EN QUEL SENS PEUT-ON DIRE QUE LA RELIGION EST UN "OPIUM DU PEUPLE" ?

La religion est le soupir de la créature accablée par le malheur, elle est le coeur d’un monde sans coeur, l’esprit d’une époque sans esprit : elle est l’opium du peuple”(Critique de la Philosophie du Droit de Hegel). Ce que Marx veut dire, c’est que la religion est le refuge des exploités accablés dont la conscience opprimée trouve là de la compassion pour le présent (le coeur) et un espoir pour l’avenir (l’esprit). Mais ce refuge est un piège redoutable car les croyants deviennent alors esclaves d’une illusion dont il ne peuvent plus se passer (l’opium). C’est pourquoi il considère que “nier ce bonheur illusoire, c’est exiger ce bonheur réel”. Mais que doit-on entendre par “opium” ? Est-ce la substance euphorisante et anesthésiante faisant oublier la souffrance, ou la pratique collective de l’absorption de la drogue faisant oublier la solitude ? Et que doit-on comprendre par “peuple” ? Est-ce la somme de tous les individus ou bien la société considérée dans son ensemble ? D’où le problème de savoir en quel sens, comme le dit Marx, la religion est “l’opium du peuple”. L’enjeu consiste à se demander si, dans son essence, la religion est nécessairement une manifestation d’irrationalité et de superstition, comme l’ont prétendu les Lumières.

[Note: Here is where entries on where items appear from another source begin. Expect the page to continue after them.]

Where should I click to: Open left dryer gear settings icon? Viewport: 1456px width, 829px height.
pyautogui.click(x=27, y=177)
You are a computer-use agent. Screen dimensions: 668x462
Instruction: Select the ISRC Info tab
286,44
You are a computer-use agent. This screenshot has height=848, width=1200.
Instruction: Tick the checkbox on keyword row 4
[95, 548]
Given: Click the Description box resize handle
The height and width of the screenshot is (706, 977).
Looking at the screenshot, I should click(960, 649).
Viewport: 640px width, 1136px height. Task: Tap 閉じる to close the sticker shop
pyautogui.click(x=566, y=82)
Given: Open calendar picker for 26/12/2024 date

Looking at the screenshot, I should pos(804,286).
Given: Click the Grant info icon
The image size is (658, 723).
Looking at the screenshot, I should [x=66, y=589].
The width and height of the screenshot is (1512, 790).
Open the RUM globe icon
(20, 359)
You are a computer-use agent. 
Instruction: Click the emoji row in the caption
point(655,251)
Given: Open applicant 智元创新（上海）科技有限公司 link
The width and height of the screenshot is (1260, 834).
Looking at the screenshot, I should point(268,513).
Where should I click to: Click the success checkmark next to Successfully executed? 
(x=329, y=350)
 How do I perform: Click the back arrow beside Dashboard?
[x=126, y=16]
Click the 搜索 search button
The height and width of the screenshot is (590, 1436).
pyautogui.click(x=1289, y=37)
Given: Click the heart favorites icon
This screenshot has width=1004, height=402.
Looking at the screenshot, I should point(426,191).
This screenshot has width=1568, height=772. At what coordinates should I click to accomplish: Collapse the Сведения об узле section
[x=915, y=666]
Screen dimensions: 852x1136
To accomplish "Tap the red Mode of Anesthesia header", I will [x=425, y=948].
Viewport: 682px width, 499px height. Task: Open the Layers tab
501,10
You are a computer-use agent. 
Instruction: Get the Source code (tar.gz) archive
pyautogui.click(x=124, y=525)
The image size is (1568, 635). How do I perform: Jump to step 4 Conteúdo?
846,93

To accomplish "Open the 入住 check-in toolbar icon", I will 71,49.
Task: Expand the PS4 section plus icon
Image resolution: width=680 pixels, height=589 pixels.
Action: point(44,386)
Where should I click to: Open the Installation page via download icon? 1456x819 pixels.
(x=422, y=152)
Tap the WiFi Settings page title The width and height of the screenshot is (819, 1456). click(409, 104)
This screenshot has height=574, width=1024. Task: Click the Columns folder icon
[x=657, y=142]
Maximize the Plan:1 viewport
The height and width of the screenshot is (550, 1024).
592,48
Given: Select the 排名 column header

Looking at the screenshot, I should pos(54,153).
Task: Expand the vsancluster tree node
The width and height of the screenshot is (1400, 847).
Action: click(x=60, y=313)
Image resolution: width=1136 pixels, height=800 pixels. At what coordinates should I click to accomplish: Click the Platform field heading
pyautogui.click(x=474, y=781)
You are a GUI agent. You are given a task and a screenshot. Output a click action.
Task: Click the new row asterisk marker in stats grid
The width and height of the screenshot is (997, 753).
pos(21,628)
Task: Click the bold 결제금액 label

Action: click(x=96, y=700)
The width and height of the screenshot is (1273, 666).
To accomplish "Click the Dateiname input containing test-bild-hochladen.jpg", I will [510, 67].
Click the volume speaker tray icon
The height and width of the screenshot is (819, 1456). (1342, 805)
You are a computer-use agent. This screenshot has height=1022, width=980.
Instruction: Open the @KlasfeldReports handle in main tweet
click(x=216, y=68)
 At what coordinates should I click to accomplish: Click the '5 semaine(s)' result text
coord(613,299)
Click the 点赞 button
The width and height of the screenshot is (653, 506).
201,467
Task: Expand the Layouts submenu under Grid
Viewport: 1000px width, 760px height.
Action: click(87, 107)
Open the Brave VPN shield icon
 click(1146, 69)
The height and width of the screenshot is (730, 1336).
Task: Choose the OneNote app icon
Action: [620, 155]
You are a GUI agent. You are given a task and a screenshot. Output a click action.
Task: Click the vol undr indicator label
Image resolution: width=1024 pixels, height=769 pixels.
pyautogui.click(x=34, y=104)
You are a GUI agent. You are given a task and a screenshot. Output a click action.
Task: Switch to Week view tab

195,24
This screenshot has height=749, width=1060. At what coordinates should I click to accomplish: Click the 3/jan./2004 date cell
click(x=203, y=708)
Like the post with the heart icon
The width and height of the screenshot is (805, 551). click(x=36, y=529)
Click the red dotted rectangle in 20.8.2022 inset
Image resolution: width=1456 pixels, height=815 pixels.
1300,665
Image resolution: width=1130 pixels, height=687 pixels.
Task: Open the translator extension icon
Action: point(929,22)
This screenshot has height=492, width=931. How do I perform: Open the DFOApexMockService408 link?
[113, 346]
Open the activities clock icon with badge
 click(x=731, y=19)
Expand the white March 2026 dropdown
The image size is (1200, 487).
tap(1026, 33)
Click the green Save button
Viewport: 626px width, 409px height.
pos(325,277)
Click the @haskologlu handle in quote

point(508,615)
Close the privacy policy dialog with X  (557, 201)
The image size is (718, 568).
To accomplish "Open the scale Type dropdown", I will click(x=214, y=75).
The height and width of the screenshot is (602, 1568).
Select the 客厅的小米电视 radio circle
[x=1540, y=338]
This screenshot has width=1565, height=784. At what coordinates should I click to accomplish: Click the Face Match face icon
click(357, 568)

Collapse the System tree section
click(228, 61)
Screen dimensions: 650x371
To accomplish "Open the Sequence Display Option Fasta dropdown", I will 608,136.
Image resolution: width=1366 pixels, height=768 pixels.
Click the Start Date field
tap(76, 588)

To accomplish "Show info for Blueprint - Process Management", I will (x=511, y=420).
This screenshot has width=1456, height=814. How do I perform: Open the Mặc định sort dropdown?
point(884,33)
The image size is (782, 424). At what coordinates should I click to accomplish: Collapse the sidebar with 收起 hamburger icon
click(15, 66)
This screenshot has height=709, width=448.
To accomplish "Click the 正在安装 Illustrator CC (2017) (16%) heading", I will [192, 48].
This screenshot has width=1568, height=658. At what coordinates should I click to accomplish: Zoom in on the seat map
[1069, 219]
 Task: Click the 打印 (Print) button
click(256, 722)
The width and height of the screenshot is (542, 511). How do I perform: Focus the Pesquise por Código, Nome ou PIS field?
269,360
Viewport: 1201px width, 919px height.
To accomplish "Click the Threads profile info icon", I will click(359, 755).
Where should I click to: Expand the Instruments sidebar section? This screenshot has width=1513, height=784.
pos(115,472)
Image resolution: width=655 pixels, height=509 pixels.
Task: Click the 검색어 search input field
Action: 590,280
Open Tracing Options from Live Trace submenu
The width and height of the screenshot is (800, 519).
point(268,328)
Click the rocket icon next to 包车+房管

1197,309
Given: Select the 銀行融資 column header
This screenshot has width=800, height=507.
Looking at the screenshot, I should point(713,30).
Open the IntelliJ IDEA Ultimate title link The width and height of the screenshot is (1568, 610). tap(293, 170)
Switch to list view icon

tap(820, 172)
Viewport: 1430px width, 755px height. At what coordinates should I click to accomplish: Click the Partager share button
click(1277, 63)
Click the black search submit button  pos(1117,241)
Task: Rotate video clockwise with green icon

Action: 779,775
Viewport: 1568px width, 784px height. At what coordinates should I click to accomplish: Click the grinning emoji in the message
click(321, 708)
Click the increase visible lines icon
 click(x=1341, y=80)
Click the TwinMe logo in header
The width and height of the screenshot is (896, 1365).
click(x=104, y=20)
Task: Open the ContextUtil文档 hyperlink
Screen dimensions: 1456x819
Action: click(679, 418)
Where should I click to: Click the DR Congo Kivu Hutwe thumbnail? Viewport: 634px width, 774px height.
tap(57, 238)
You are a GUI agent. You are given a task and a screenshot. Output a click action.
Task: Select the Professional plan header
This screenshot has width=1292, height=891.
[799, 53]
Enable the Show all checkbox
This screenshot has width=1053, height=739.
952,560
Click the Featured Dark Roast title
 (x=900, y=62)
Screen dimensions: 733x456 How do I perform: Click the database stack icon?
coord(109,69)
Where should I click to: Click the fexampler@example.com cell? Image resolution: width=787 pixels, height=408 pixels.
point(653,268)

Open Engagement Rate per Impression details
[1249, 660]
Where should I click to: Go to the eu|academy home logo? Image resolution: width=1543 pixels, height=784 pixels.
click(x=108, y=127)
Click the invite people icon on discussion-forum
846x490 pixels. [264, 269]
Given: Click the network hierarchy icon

I - La religion est la satisfaction symbolique et illusoire d’un désir névrotique.

A - l’attitude religieuse vise l’apaisement imaginaire des souffrances.

Supposons en effet deux personnes mourantes, A et B, écoutant avec émotion la Passion selon Saint Matthieu de Bach dans une église. Rien ne distingue A de B extérieurement : elles sont toutes deux mal en point et ont toutes deux les larmes aux yeux. Pourtant, alors que A s’abandonne avec volupté à l’un de ses derniers moments de joie, B prie intérieurement Dieu en récitant le Pater noster. Il est clair que ces deux personnes goûtent sans doute avec une intensité comparable un court instant de bonheur. La différence est que pour A cet instant est une fin en soi, tandis que pour B cet instant est un moyen en vue d’une fin. On dira que A manifeste une attitude artistique, B une attitude religieuse.

Pourtant, pour tous les deux, la Passion selon Saint Matthieu est l’expression baroque des derniers moments du Christ mort sur la croix pour racheter la misère de l’humanité entachée du péché originel. Voilà un contexte culturel que A et B partagent et qui permet en outre de solliciter l’imagination. Dans le sens où il existe certainement des désirs depuis longtemps refoulés dans leur inconscient respectif et qui trouvent là, l’espace d’un instant, l’occasion de se satisfaire de manière symbolique, c’est-à-dire détournée. Mais là où A voit un but en soi, B voit un simple moyen de réparer les méfaits de son existence actuelle. Bref, pour A le bonheur se confond avec la joie actuelle, tandis que pour B, celle-ci n’est qu’un indice de croyance et d’espérance dans le bonheur. Si tel est le cas c’est que la fonction de l’attitude religieuse est “exorciser les effrois de la nature, réconcilier avec la cruauté du destin [...], et dédommager des souffrances et privations”(l’Avenir d’une Illusion, III). Bref, là où la contemplation artistique est désintéressée, la croyance et l’espérance religieuses sont parfaitement intéressées puisqu’elles comptent explicitement sur un dédommagement (ante ou post mortem) des souffrances et privations physiques endurées. Pourtant, tous deux font appel à leur imagination, “ce trésor de représentations nées du besoin de rendre supportable la détresse humaine, édifiées à partir du matériel que sont les souvenirs de la détresse de la propre enfance et de celle de l’humanité”(-id-). Mais alors, qu’est-ce qui permet de justifier cette différence d’utilisation de la fonction imaginative entre la fonction esthétique et la fonction religieuse ?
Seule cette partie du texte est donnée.